On the other hand, I keep getting surprised by the resurfacing of all the memories of sexual harassment and assault that I had managed to repress from my memory. When reading about similar experiences, and ending up in multiple conversations about the movement, I kept remembering more horrible stuff men have done to me in the past. Just the other day, I was reminded of the old man who lived at the elderly home I worked at for a few weeks when I was 15. I never told anyone this, but on the first day my co-worker pulled me aside, telling me to stay away from him, as he had told her that he wanted to have sex with me. This was not even the first time I was sexualized by older men, and I was just 15, just out of puberty. But this should not happen to anyone. 

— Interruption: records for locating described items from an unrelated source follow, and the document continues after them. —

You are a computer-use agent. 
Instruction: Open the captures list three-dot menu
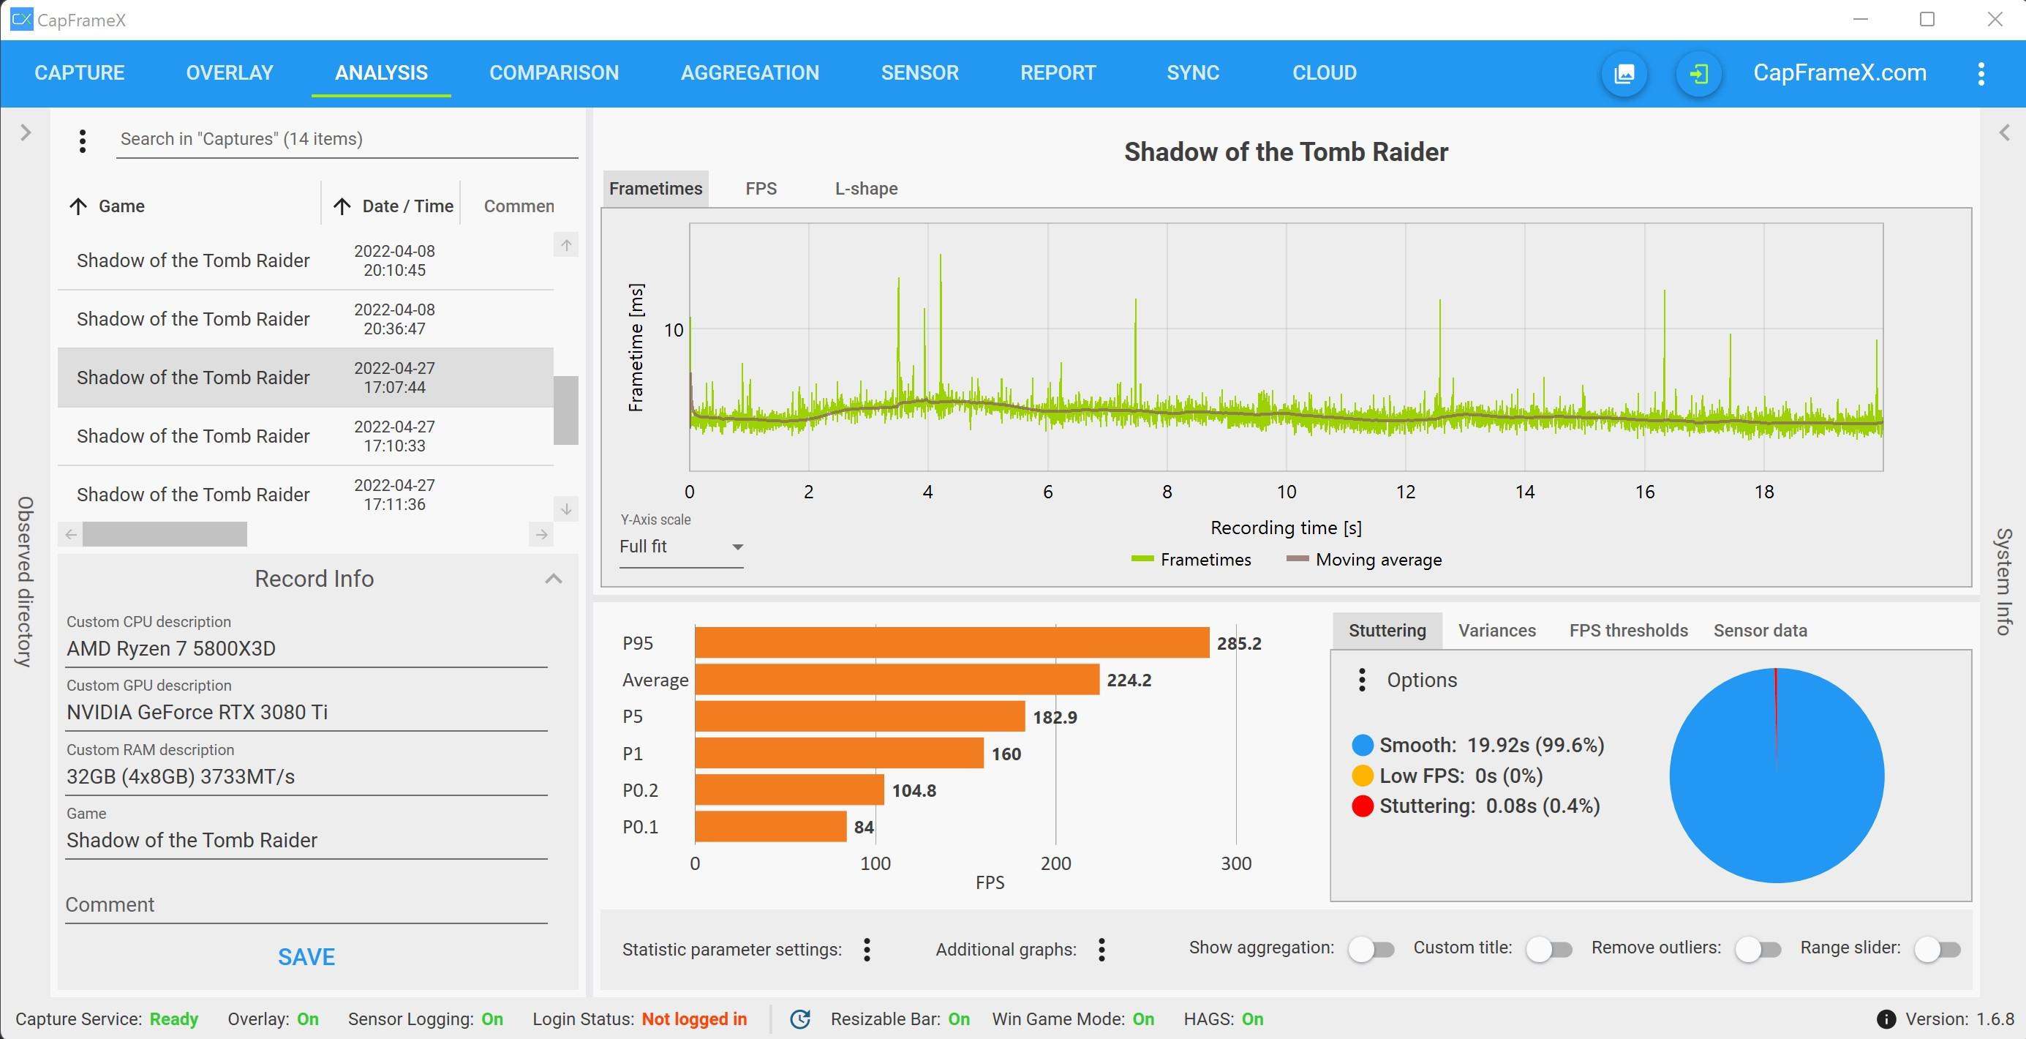[83, 141]
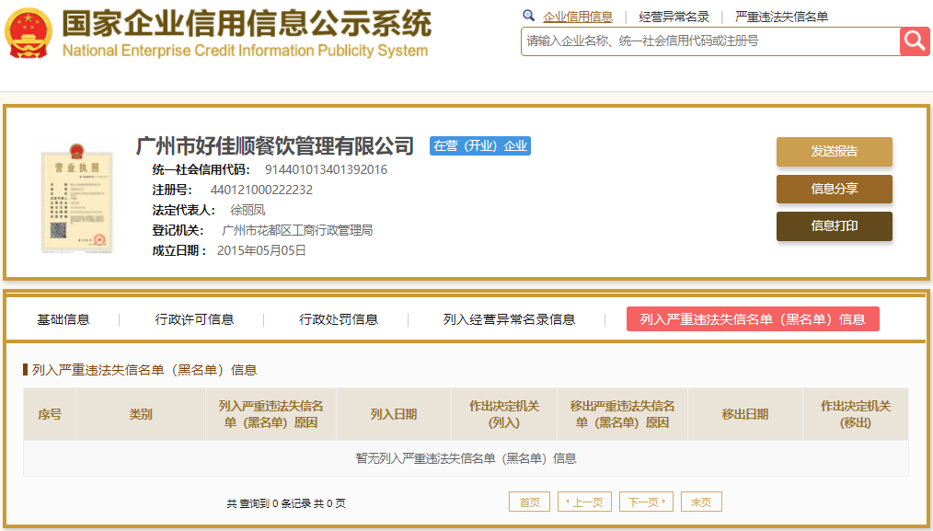Click the red search magnifier button
This screenshot has height=531, width=933.
[x=915, y=41]
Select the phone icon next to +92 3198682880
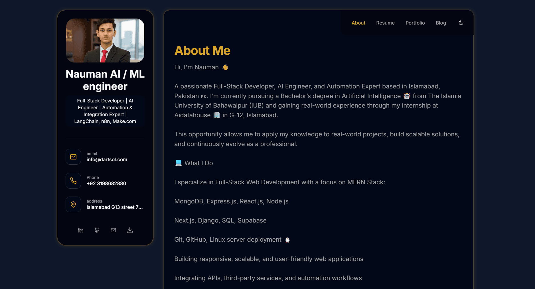Viewport: 535px width, 289px height. point(73,181)
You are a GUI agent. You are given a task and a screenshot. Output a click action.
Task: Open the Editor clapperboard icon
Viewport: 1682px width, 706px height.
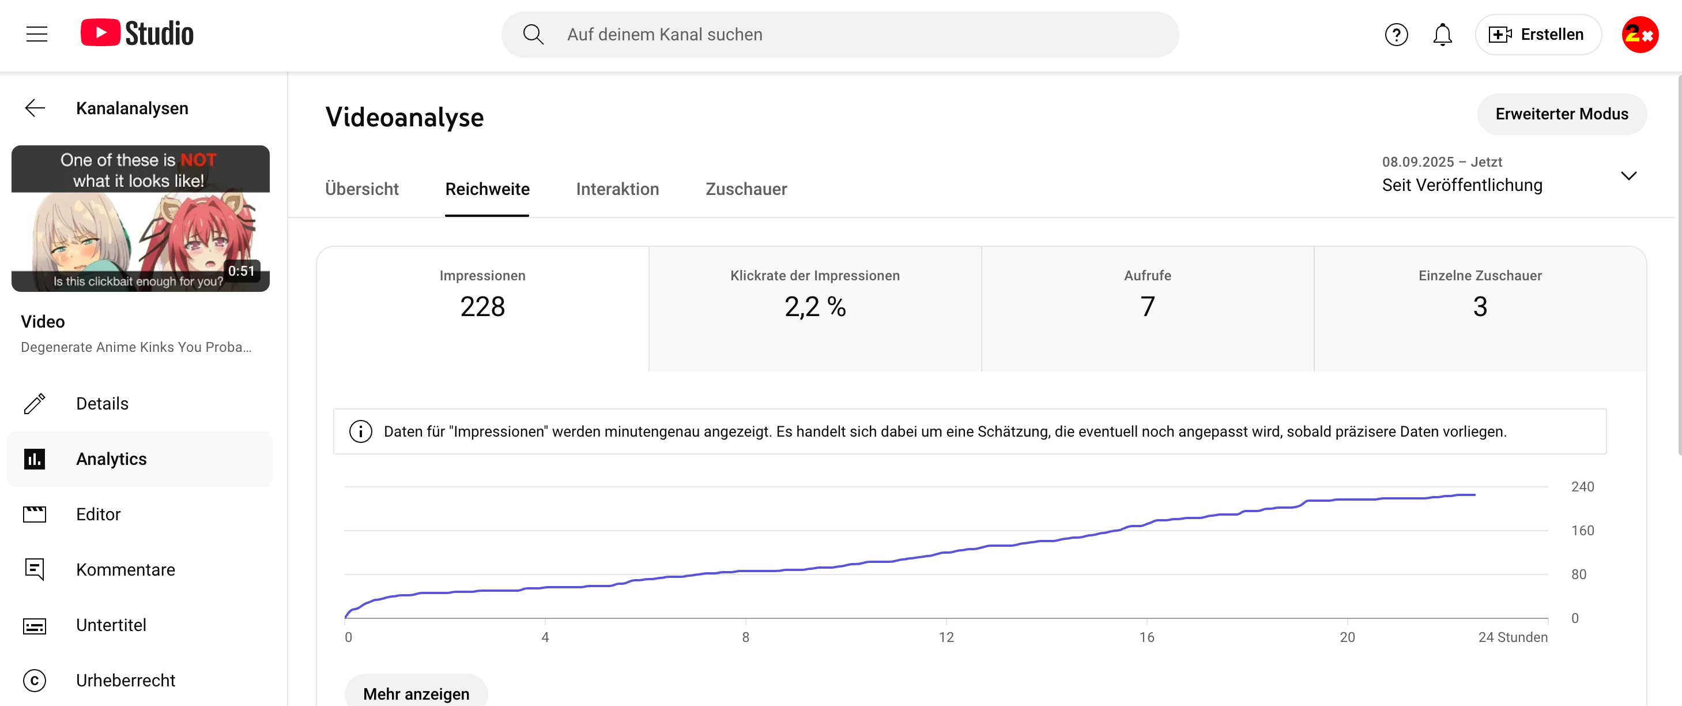35,514
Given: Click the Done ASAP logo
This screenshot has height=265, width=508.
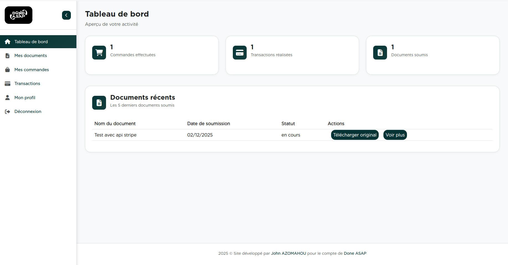Looking at the screenshot, I should [x=19, y=15].
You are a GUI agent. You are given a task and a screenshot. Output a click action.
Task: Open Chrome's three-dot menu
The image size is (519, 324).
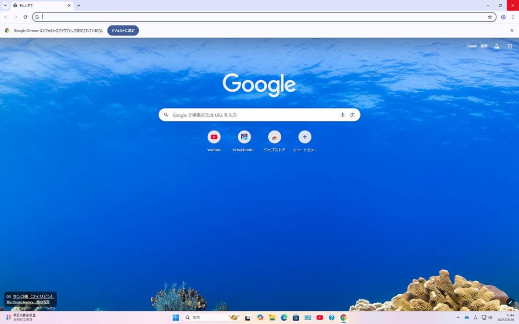coord(513,17)
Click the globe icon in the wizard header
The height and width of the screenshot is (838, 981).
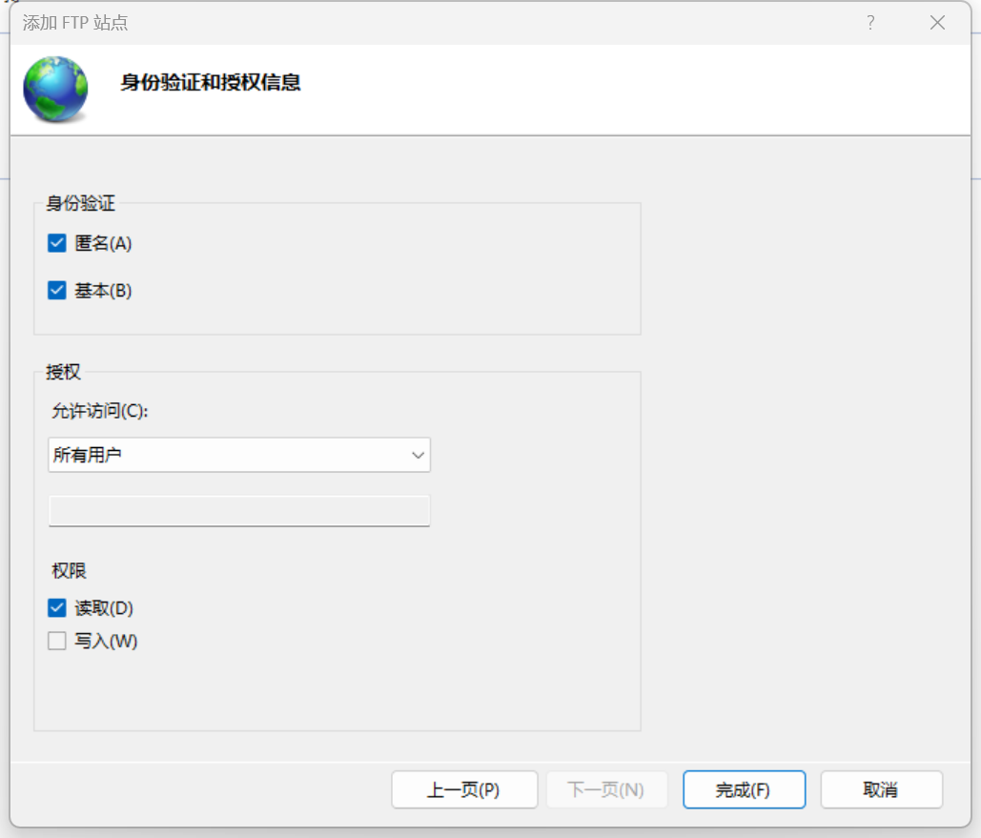(55, 88)
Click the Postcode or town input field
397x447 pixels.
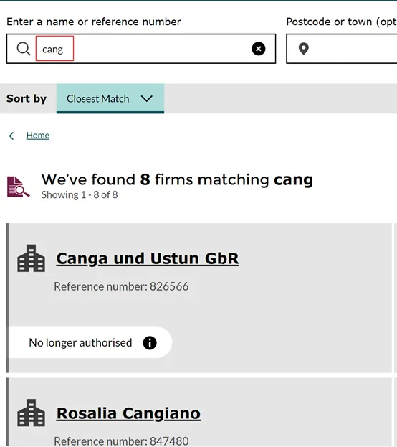click(342, 49)
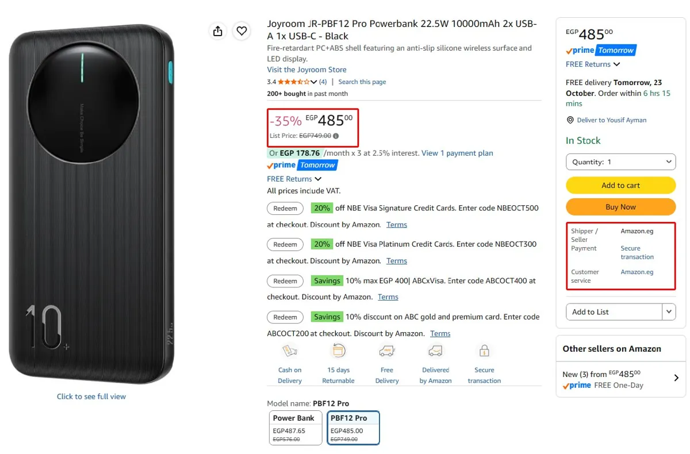
Task: Add the item to wishlist via the heart icon
Action: pyautogui.click(x=242, y=31)
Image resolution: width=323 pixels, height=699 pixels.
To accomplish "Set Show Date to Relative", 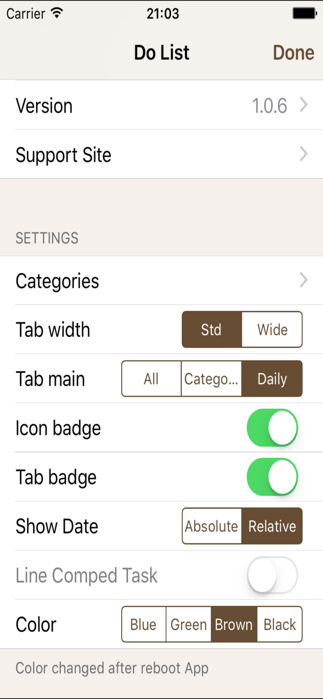I will pos(272,526).
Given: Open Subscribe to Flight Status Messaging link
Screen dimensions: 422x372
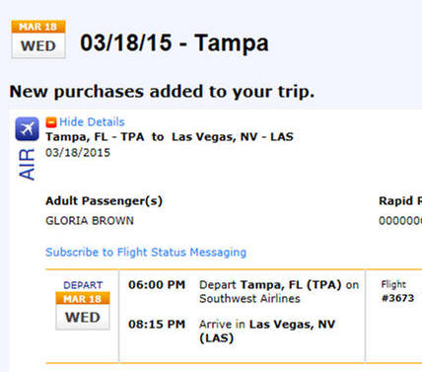Looking at the screenshot, I should coord(146,253).
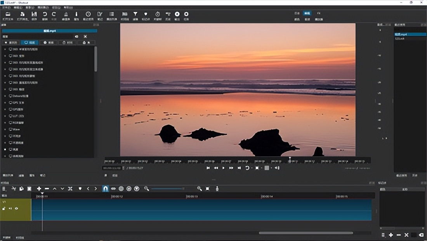Open the File menu in menu bar

click(6, 7)
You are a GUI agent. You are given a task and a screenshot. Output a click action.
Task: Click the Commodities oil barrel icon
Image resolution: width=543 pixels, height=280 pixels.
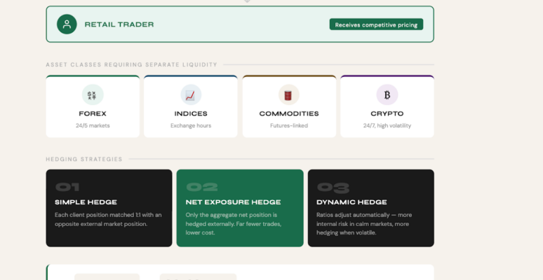tap(288, 95)
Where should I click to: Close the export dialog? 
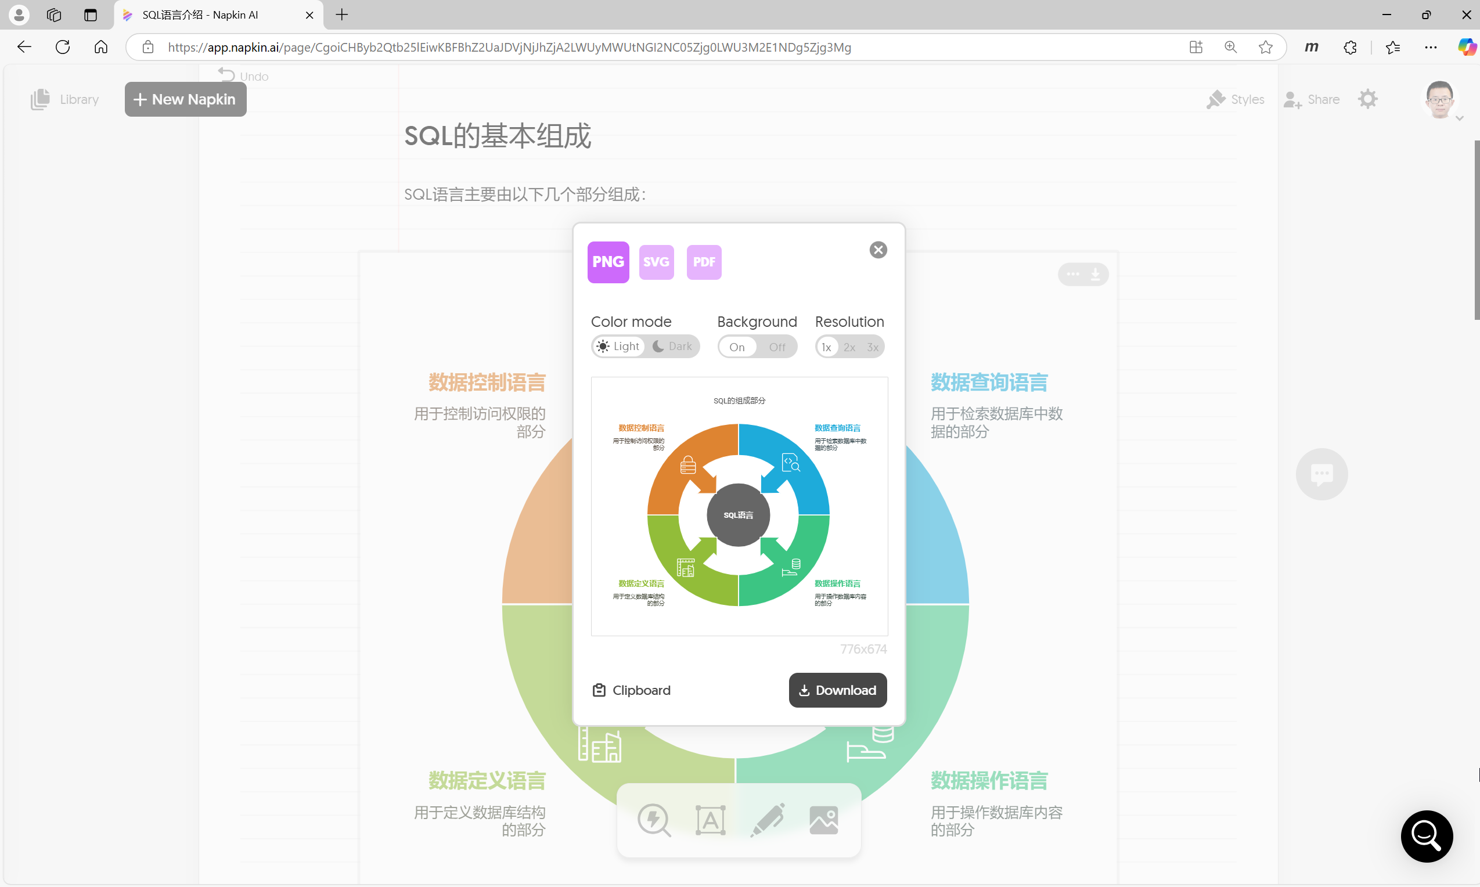[x=877, y=250]
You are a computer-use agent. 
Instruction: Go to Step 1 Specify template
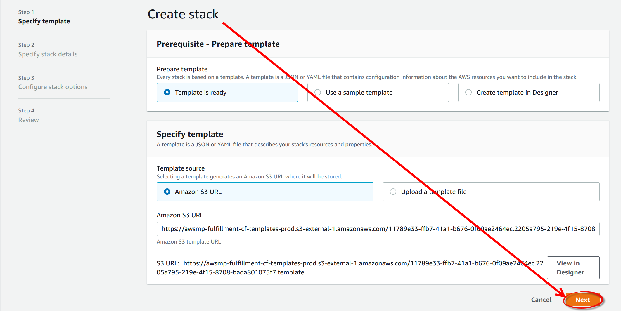44,21
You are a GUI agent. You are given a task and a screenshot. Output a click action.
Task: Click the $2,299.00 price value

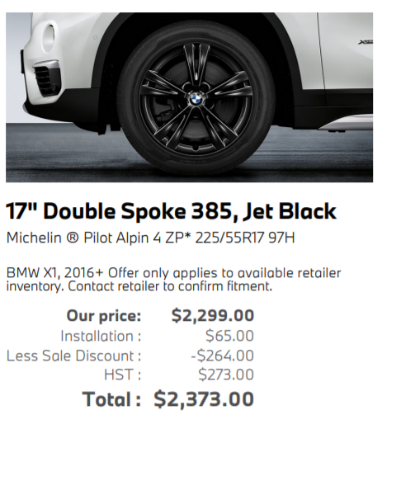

Source: Anjali Krishna // http://anjalikrishnan.tumblr.com/post/166473428848


But somehow, as with any movement led by women, it seems there has been extensive criticism and outrage. The biggest criticisers have been men, but some women have also criticised the movement. One example has to do with some victims naming their rapists, and the perpetrators of the crimes against them. Some are against this, claiming that everyone is innocent of a crime until proven otherwise. Many women have therefore been accused of lying, especially when these men have been taken to court but not been found guilty. The problem with this argument, however, is that the justice system has repeatedly failed to protect women against assault. It truly says something when a woman has extensive evidence, yet the defence finds a way to get around it. There is an example in Sweden, where a woman was raped, in spite of repeatedly saying no, and the judge claimed she was into BDSM and let the rapist go. Furthermore, there is a myth that a lot of women falsely accuse men of rape, for whatever reasons. But statistics show that in the U.S., only 2-8 % of the accusations about rape are false, and the numbers are similar in the UK. 


Source: Grrrl Army // https://hellishrebuke.com/2016/06/13/screaming-without-being-heard-rape-culture-in-hardcore/comment-page-1/


Another criticism is claiming that it is an expression of hate towards men, and for instance that "men cannot even flirt anymore", or say hello to a woman on the street. It is tragic how, once again, a feminist movement becomes so misunderstood it turns men into victims. What they seem to forget is that men are victims of sex crime as well, albeit not as many as among women. Also, when women cannot feel safe while walking outside, at home, or basically anywhere, as they have been harassed and assaulted in all of these places, is men's fear of saying “hi” or flirting really the most pressing issue?

It is possible to flirt with and greet a stranger without taking it too far. Just learn how to take a no for an answer, and to see when someone is uninterested in having a conversation with you, and you will be fine. There have been so many times when strange men have come up to talk to me, and I have clearly told them I do not want to as it makes me uncomfortable, and I have been in these situations before, where they always lead to them flirting with me and asking for my number. Telling them that I do not want to talk should not make them call me slurs, or prompt them to ask further questions.

This campaign does not only show how widespread these issues are, it is also a call for men to change their behaviour, and to stand up for women and against sexism.